I’ve previously posted comments from Steve Nazar concerning a Local Appeal Body consultation that he attended on Feb. 18, 2014.
I’m pleased to share with you as well the following report from Geoff Kettel:
Local Appeal Body Public Consultation
North York Civic Centre
March 3 2014, 7pm
Billed as a consultation on the establishment of a “Made for Toronto” Local Appeal Body (LAB), the North York public meeting lapsed into an open rant on the problems with the City’s Committee of Adjustment (CofA). In the end staff admitted that they were unsure of the direction that their report back to Committee should take, given the skepticism expressed by many people about the CofA process and the lack of discussion on the implementation of the LAB, the matter that Council intended for discussion. In effect people expressed that there were more fundamental questions about why one was needed, given the problems with the committee of adjustment.
The consultation meeting held on Tuesday March 3rd in the Council Chamber at North York Civic Centre was well attended by members of the public, especially considering the rather narrow nature of the topic. The comments were all from members of the public, but it appears that no-one from the development community was present, or at least no-one owned up to that when I asked the question towards the end.

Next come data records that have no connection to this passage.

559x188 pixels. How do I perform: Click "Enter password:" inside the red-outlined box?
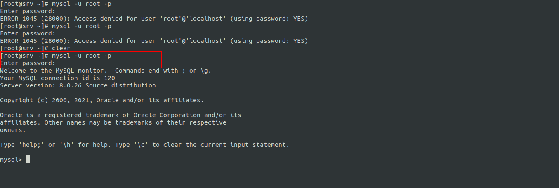point(28,63)
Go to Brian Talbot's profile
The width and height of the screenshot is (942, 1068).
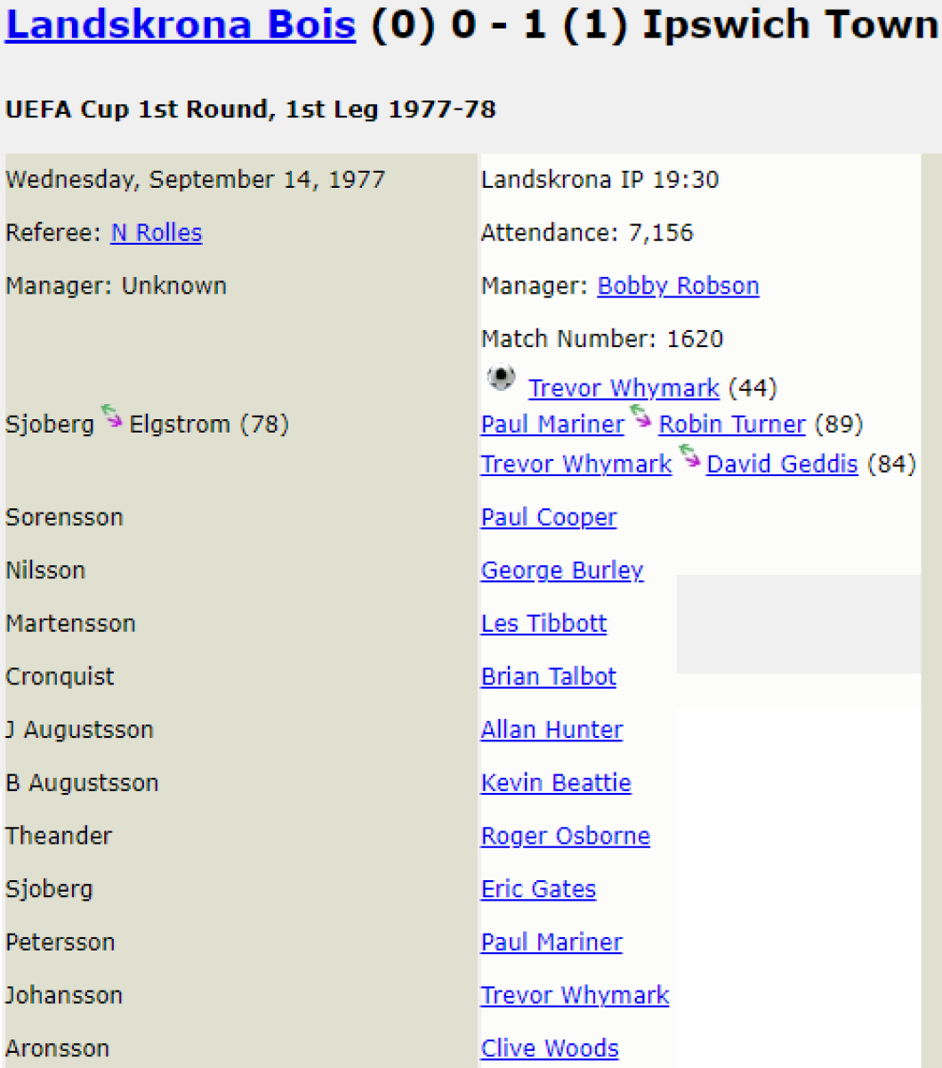tap(549, 677)
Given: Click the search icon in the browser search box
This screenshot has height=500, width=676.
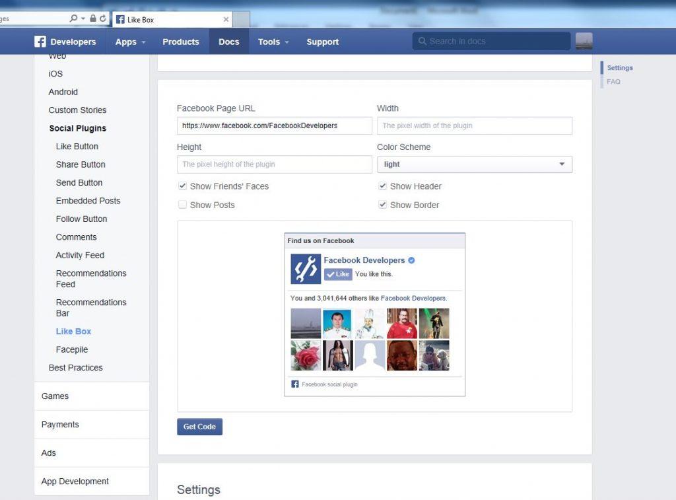Looking at the screenshot, I should coord(73,18).
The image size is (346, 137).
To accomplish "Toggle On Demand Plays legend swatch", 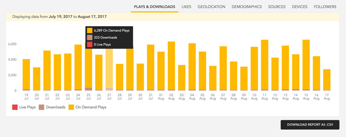I will tap(71, 107).
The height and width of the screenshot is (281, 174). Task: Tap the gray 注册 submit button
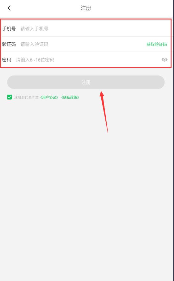coord(86,82)
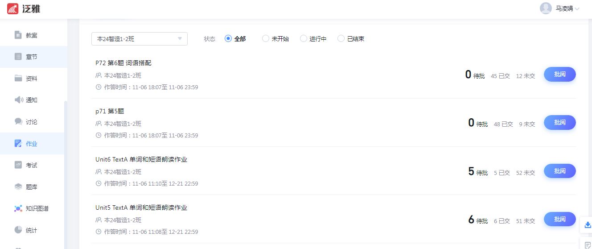Image resolution: width=592 pixels, height=249 pixels.
Task: Click the download icon at right edge
Action: [588, 225]
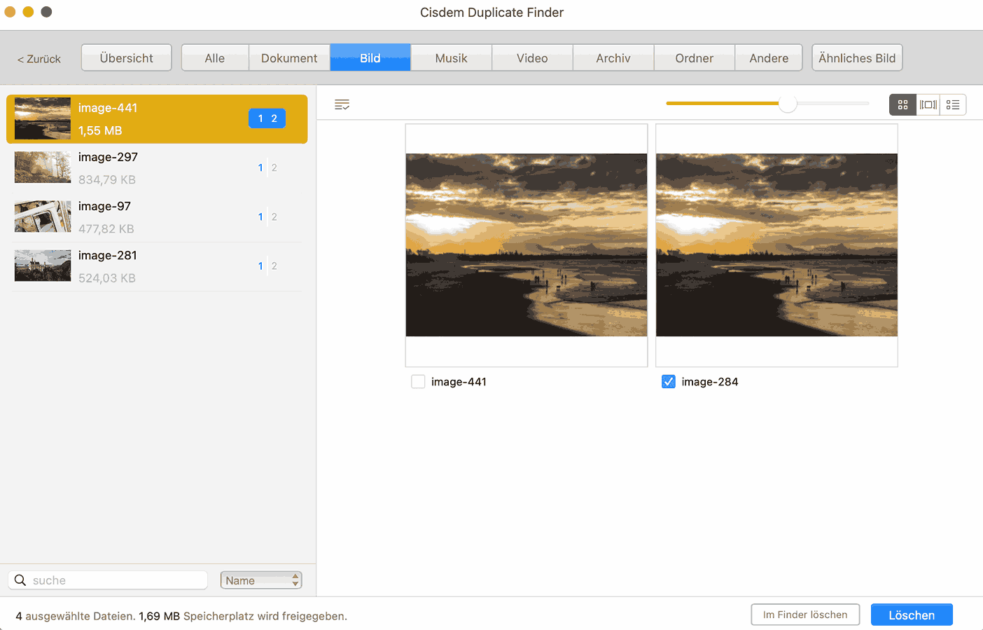Switch to the Musik tab
The height and width of the screenshot is (630, 983).
[x=451, y=58]
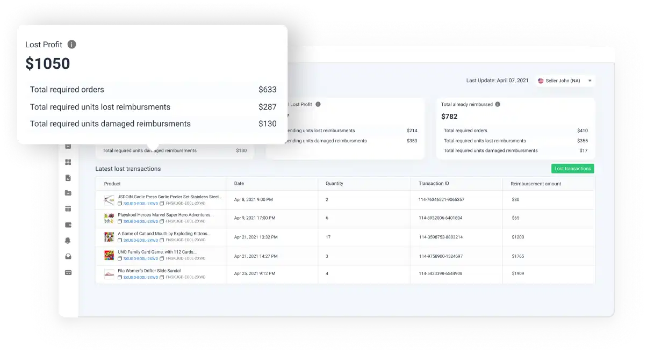Open the Seller John (NA) account dropdown
The height and width of the screenshot is (354, 647).
(x=564, y=81)
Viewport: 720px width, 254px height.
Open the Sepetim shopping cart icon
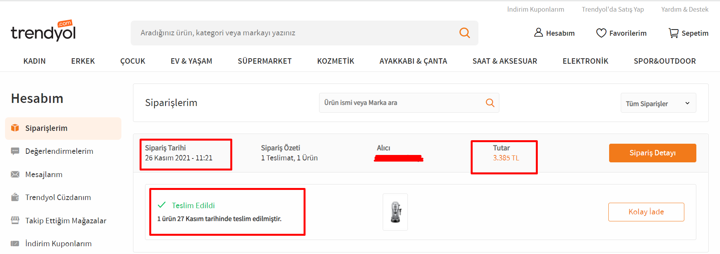click(673, 33)
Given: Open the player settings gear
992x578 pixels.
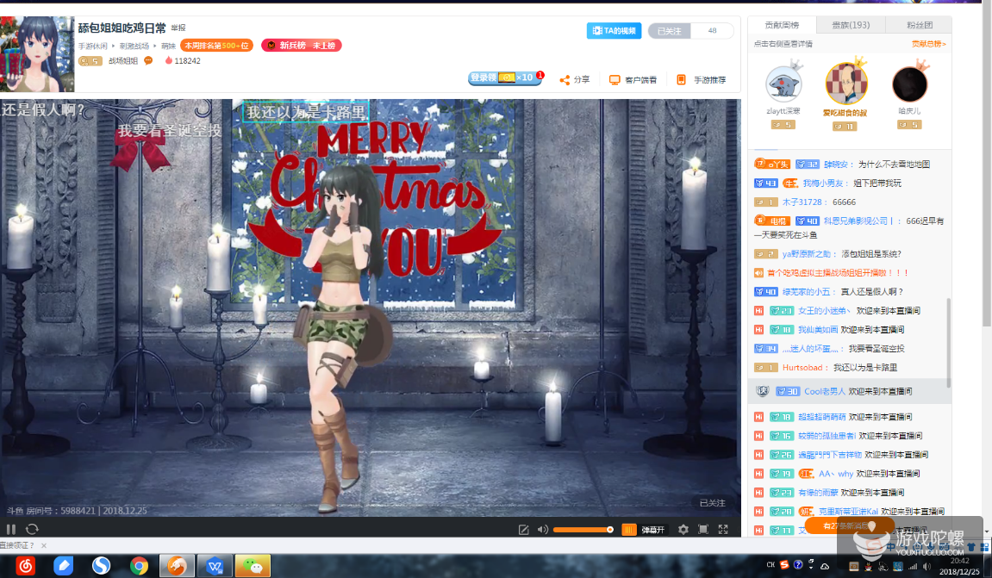Looking at the screenshot, I should point(683,529).
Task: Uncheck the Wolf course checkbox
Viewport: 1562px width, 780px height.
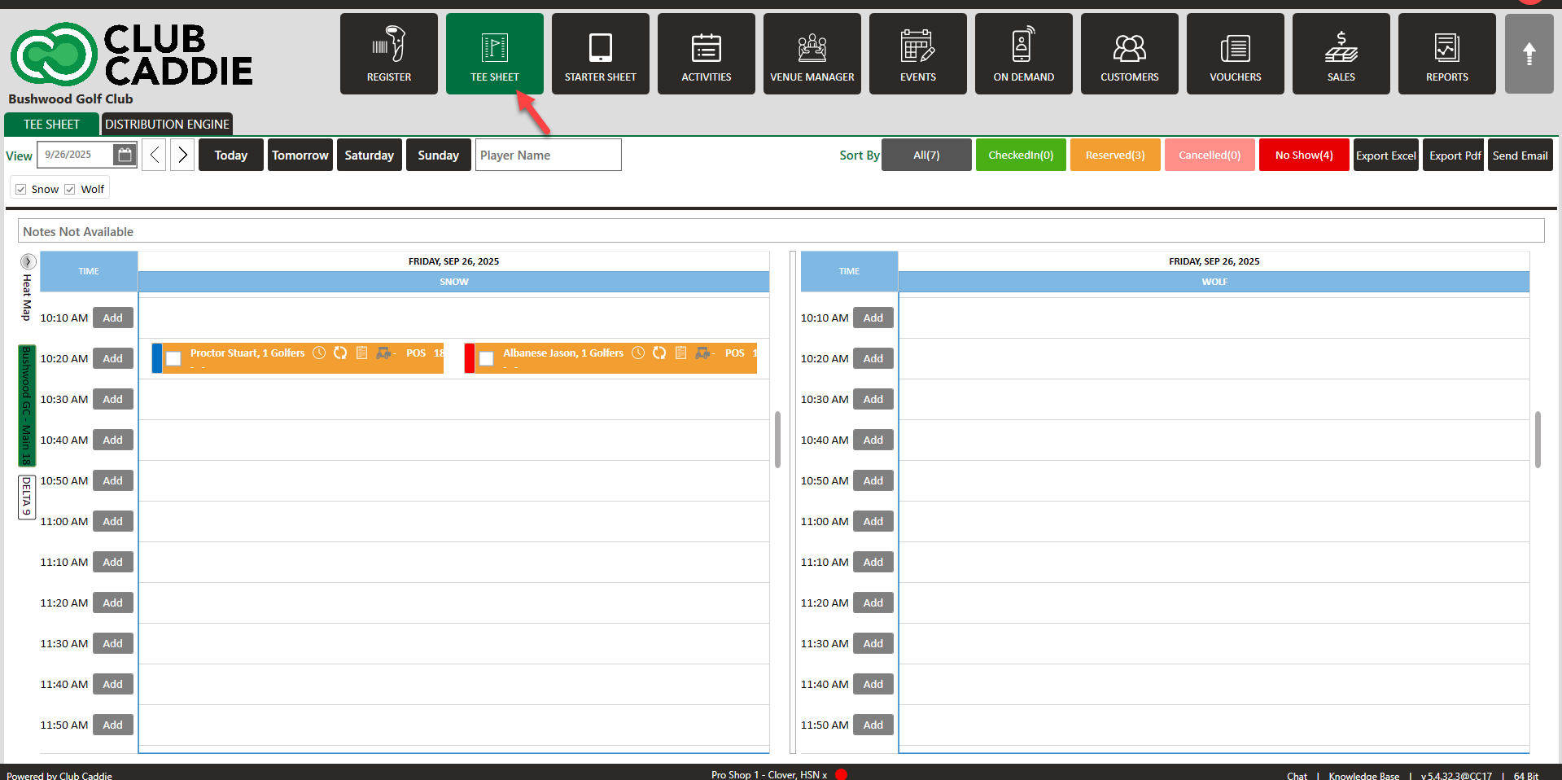Action: 70,189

The staff presentation included some statistics about the number of OMB appeals in relation to the number of committee of adjustment applications – about 10 percent. However surprisingly there were no statistics presented on the number of appeals from variances approved by the CofA (more likely to be from members of the public) and appeals from rejection by the CofA (more likely to be from development industry). Staff said this information is not available.
The presentation confirmed that the body would be modeled on the Ontario Municipal Board – administrative law principles, full merits of the case, cross-examination under oath, etc. It must operate independently from Council – which presents some challenges to establish. It also cannot be abolished once established! The model proposed would have 5 members, one full-time and four part-time.
LAB decisions could not be appealed, except for “site-specific plans” which could still be appealed to OMB. There was discussion of how this was a loophole that developers could use routinely.
Paying for Local Appeal Body noted as a major issue
Total annual expenditure would amount to about $1.75M., so paying for the LAB was noted by staff as a major issue. The current OMB filing fee is only $125 so based on 300 appeals per year, complete cost recovery would require a $6000 appeal fee. This is unworkable as it would dramatically reduce the number of appeals by neighbourhood groups or neighbours, but have little effect on developers. So the question arises as to what extent should the LAB be funded by user fees versus property taxes? Currently the CofA fees cannot be used to cross-subsidize the LAB; the Planning Act would need to be amended to allow a surcharge on CofA fees.
Accountability was raised – once appointed the LAB members are accountable to no-one – only to themselves. This is similar to the judicial situation.
Yours truly noted that fundamentally the LAB (and CofA) deal with planning and the input to the CofA by planners is inadequate (only about 10 percent of applications receive review by staff planners) and similarly it is questioned why LAB would be assigned a staff lawyer, but not a planner.
Another speaker suggested a trial run of the LAB in a smaller geographic area before considering extending it to the whole city.
Comments from members of the public present alternated between comments on the LAB and the CofA:
• The LAB may be more Toronto-centric – but that’s all, it retains the same weaknesses of power imbalance, and dependent on the adjudicator assigned
• For $50K annual remuneration it will be difficult to get a competent adjudicator
• An alternative to the LAB would be to keep the OMB but provide intervenor funding for neighbourhood groups
• Mediation raised as an option – but is it a fair process?
• Reform so as to act like small claims court? i.e. exclude expert witnesses
• Does not properly apply the four tests, including maintaining the intent and purpose of the Official Plan (OP) and Zoning By-laws (ZB)
• The applicant should have to show that the proposal conforms to the intent and purpose of the OP and ZB (not force the neighbours to have to show that it does not conform!)
• The CofA is “broken” – it only acts as “enabler for development industry” – ZB need to be respected and upheld
• Procedurally lax and overloaded, i.e., if unopposed, then automatically approved; only pay attention if there are people there in opposition
• Allows changes to application “on the fly”
• No definition of “minor” variance
o Written decisions
o Members need training
o “On the fly” changes to the application should trigger deferral to another hearing
Staff indicated they were due to report back to Planning and Growth Management Committee on March 24 on the results of the public consultation, and on implementation. They agreed that more time would be useful both to them and to public commenters.
There was much discussion on the ineffectiveness of public notification for the LAB public consultation process. Staff pleaded that they had limited budget for advertising and few other tools.